Some things just sound better with that surface hiss: blues, rockabilly, and radio comedy, for example. I haven't had an LP player in years-- Lyn bought me one that was supposed to connect to your computer but we could never get it to work and in the end, I gave it to my bonus son Blake who has a similar passion for vinyl records. But I still have a pretty extensive collection of Goon Shows, Frost Report, Lenny Bruce, Round the Horne, Beachcomber, George Carlin and the like.


8. I'm Lance Private Eccles, but most people call me by my nickname....

Some years back, I co-wrote a Goon Show fan production with the brilliantly funny author and fellow Goon fan Dave Luckett, which we performed with fellow fans at the Swancon SF convention. Called The Goon, Goon Hills of Earth, it was recorded, and contains a brilliant Luckett performance as Ned Seagoon. If I work out how to upload sound-only files onto Blogger, I'll share it.


PS: 
Your nickname? What is it?
Nick!
(The Dreaded Batter Pudding Hurler of Bexhill-on Sea)


9. I've seen Curly Sue 42 times and still don't want to kill myself.

It's true. Curly Sue is a Jim Belushi movie. That's all you need to know about its general level of quality. I spent a year working as an usher at the first cinema to open in Rockingham, the town where I grew up, and part of my job was to stand at the back of each session to make sure the attendees weren't slashing the seats, setting fire to each other, or shagging the armrests. I saw Point Break before it was released, but I also saw Star Trek V nineteen times. And Curly Sue 42 times. That's not even 42 separate Jim Belushi movies, which is the fifth sign of the apocalypse. That's the same unfunny, cringingly awful, painful Jim Belushi experience, again and again and again.
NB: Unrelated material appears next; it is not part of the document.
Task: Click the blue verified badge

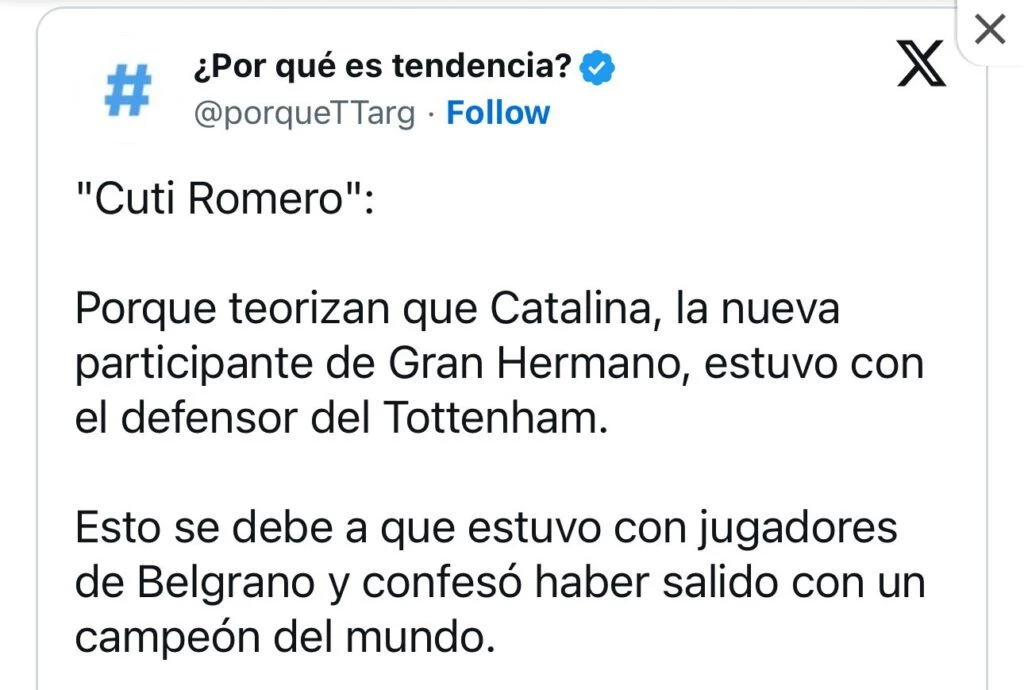Action: coord(599,68)
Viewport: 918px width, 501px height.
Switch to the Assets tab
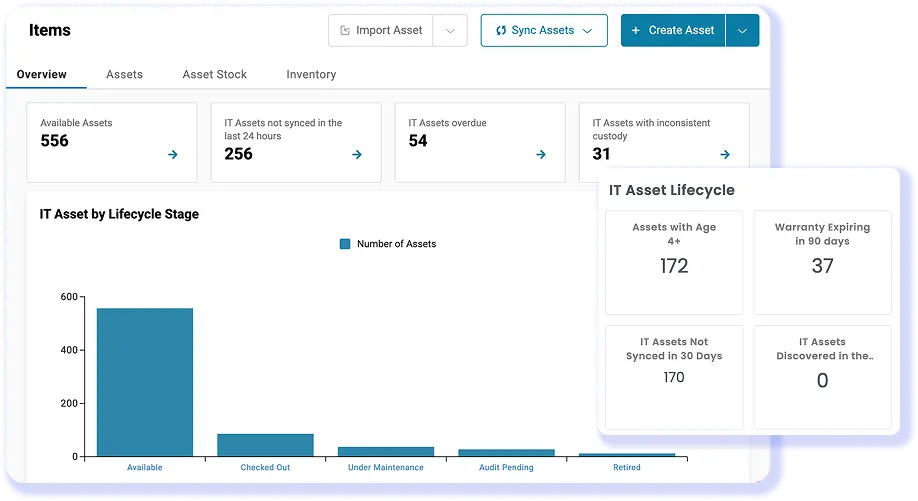tap(125, 75)
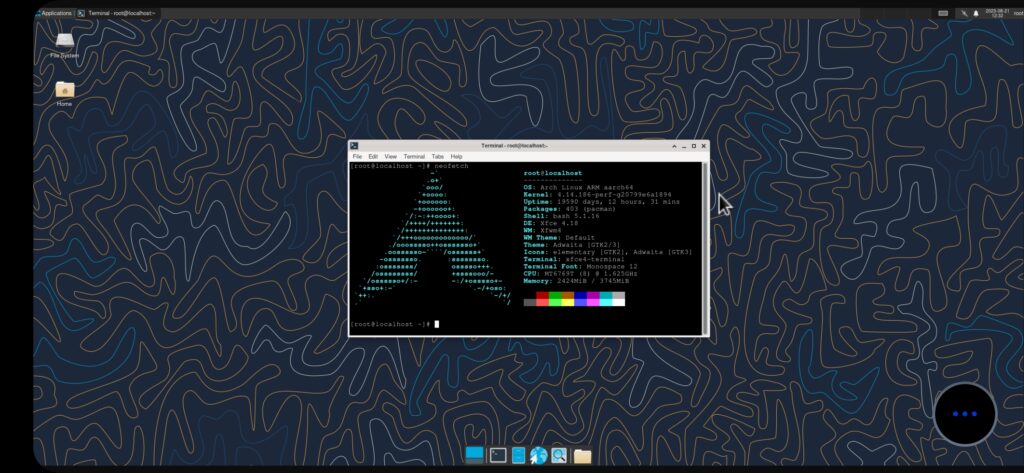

And people wonder why I hate humanity and all you stand for.


10. I can't stomach the taste of jelly beans.

And it's a self-inflicted injury: I ate a kilogram of jelly beans in one sitting while watching a late night Creature Feature, back when i was a teenager, and it made me so sick I couldn't even smell a jelly bean for the next 25 years without it making me ill. I'm happy for others to eat them, now, but still can't bring myself to actually place one in my mouth. Even the thought of feeling that slithery sugar crunch between my teeth brings me out in shivers.